Among the lines of the material, copy those that hold the string "computer".

****************

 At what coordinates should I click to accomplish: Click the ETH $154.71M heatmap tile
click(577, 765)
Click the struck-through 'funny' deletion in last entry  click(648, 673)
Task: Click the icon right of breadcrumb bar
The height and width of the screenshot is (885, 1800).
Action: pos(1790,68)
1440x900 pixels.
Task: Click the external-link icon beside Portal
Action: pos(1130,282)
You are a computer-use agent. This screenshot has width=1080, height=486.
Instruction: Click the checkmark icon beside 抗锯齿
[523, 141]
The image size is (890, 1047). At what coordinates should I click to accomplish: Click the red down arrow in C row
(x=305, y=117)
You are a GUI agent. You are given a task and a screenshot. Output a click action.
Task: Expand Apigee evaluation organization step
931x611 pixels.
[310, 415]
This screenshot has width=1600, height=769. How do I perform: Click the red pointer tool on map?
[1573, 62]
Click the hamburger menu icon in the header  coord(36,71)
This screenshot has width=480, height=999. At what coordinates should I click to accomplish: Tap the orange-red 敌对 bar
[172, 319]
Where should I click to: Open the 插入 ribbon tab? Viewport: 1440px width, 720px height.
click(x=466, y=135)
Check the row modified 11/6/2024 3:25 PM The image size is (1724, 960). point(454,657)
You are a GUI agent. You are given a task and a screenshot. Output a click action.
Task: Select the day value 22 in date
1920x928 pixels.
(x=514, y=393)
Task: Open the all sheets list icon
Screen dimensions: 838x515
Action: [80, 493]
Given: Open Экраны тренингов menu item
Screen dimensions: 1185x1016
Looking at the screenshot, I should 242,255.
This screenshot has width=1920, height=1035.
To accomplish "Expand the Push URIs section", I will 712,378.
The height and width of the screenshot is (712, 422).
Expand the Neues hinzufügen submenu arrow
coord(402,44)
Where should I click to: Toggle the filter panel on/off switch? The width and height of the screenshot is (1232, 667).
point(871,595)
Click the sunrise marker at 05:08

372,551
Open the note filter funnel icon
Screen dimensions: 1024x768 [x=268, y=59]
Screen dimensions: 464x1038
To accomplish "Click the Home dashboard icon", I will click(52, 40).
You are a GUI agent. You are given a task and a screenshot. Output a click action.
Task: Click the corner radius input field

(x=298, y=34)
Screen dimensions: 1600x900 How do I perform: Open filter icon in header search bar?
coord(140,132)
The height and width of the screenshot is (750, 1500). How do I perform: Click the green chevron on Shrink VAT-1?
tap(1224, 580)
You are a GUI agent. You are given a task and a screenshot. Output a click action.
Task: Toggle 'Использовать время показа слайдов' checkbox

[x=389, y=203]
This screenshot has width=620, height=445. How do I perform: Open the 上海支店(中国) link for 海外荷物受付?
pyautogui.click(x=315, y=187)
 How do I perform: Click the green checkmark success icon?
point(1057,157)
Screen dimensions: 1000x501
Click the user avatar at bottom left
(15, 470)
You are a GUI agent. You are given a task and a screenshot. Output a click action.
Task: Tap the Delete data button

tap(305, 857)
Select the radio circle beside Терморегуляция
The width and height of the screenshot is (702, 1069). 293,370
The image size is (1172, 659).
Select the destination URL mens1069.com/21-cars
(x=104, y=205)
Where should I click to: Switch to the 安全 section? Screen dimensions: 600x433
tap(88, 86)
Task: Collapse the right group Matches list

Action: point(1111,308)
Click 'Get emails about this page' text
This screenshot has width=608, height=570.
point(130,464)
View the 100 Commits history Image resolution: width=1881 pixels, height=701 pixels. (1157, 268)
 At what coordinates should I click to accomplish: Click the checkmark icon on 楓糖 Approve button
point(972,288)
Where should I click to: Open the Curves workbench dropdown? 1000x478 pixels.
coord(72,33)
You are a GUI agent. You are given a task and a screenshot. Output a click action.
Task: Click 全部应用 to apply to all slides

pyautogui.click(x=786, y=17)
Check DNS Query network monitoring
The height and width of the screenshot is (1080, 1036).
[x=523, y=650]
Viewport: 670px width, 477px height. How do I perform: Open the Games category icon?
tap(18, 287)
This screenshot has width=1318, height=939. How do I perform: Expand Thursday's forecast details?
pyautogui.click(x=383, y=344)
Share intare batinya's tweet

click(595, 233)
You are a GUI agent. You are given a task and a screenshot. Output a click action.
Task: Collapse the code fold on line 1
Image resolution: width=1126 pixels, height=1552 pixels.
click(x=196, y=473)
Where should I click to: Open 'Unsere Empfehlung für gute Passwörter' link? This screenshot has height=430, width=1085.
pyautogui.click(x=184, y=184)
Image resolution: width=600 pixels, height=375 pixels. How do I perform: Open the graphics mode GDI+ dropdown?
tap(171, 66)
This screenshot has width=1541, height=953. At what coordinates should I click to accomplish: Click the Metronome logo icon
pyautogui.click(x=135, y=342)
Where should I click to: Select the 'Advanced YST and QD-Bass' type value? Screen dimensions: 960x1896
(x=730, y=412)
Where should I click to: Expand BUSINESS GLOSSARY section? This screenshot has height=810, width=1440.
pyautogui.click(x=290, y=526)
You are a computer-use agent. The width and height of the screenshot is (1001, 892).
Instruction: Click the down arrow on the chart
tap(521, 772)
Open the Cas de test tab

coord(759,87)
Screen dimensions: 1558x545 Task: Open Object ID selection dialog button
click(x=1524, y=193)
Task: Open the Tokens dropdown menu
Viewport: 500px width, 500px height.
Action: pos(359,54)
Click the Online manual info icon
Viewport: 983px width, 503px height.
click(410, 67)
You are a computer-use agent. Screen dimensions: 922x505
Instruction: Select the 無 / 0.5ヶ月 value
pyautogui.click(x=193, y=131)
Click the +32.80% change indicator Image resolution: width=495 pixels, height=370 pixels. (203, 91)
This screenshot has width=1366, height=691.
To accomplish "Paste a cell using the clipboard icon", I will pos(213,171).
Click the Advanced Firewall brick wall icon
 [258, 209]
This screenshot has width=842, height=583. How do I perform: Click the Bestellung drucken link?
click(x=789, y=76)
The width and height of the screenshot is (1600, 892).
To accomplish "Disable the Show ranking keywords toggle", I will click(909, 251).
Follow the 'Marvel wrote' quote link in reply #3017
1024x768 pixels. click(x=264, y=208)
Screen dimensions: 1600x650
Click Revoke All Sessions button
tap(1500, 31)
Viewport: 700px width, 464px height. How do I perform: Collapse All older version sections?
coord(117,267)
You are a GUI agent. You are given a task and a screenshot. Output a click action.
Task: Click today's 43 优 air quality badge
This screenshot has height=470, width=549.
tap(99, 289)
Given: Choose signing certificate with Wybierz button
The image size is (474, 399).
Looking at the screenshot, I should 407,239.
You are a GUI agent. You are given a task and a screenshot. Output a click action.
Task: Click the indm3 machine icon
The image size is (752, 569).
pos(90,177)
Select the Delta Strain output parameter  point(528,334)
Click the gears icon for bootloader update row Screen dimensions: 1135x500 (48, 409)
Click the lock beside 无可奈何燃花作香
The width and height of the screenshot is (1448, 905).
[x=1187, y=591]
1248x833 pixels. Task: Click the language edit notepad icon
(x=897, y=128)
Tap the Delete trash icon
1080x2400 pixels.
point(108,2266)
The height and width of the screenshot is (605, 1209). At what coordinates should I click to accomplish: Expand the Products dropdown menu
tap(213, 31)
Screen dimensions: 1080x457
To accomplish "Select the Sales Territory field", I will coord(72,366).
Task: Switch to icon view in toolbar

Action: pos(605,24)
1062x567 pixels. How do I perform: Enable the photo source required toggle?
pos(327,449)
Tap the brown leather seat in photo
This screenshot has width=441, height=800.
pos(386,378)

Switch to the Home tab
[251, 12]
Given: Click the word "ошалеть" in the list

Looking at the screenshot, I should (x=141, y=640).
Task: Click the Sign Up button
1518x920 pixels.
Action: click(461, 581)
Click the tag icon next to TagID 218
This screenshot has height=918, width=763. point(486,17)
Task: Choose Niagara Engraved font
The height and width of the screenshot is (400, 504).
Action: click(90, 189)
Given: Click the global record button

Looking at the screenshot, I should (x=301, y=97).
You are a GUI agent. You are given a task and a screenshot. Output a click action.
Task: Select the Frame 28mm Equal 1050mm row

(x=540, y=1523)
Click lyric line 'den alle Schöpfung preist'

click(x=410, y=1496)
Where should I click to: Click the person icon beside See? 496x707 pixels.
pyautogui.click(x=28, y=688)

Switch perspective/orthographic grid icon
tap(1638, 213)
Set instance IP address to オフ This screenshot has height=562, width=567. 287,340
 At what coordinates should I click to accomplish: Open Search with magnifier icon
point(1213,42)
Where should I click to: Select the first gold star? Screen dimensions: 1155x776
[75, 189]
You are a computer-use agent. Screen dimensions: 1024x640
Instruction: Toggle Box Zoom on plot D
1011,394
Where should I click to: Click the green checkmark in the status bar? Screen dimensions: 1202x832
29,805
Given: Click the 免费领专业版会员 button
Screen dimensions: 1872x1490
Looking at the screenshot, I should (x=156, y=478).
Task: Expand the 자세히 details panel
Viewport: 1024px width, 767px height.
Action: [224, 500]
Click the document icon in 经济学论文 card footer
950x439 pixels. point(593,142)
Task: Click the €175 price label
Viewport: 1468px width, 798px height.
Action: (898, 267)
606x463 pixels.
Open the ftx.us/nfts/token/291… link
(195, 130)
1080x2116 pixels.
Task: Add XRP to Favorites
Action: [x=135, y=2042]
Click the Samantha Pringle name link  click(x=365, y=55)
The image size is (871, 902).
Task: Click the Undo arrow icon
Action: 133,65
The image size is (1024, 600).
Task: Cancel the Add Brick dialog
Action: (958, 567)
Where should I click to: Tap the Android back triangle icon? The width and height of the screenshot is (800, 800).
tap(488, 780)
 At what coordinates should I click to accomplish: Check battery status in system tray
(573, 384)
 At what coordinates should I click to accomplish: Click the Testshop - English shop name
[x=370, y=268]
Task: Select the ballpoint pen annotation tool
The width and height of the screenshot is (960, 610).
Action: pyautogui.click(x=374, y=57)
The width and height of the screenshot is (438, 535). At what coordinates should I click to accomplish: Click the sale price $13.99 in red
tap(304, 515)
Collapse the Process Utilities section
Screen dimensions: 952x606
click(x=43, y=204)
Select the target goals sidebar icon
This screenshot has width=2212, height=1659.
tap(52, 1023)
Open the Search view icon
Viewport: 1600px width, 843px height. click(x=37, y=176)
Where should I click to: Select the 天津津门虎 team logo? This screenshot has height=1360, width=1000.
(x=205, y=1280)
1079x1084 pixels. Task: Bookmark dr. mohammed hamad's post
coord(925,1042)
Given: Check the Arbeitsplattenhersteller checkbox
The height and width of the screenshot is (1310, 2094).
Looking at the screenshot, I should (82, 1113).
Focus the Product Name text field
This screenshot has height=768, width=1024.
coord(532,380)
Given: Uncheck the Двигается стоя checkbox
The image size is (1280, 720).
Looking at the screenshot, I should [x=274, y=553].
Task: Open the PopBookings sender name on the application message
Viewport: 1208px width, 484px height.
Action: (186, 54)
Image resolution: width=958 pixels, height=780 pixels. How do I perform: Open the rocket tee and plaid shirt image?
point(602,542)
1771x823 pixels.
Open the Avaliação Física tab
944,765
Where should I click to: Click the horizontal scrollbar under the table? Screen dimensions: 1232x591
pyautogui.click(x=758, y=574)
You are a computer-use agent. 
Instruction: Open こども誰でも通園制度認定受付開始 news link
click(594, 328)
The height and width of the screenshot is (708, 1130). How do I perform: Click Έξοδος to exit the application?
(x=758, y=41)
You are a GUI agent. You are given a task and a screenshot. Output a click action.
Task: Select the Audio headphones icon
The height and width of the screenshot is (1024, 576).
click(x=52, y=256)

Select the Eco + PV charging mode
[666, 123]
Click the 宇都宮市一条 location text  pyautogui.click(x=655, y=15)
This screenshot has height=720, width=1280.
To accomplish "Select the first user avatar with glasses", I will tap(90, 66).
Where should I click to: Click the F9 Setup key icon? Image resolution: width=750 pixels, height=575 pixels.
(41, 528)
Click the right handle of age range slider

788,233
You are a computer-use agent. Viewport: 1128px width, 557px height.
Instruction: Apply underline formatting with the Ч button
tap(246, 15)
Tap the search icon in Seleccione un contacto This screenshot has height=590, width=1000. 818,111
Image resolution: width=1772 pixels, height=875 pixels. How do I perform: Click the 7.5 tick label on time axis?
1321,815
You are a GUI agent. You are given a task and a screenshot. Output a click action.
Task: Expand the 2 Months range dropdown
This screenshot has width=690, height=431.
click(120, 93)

****************

Written response:
You are a computer-use agent. This screenshot has width=1080, height=486.
You are a computer-use agent. The width and height of the screenshot is (1001, 892).
You are a computer-use agent. Screen dimensions: 922x505
You are a computer-use agent. Screen dimensions: 1024x640
You are a computer-use agent. 
You are a computer-use agent. Viewport: 1128px width, 557px height.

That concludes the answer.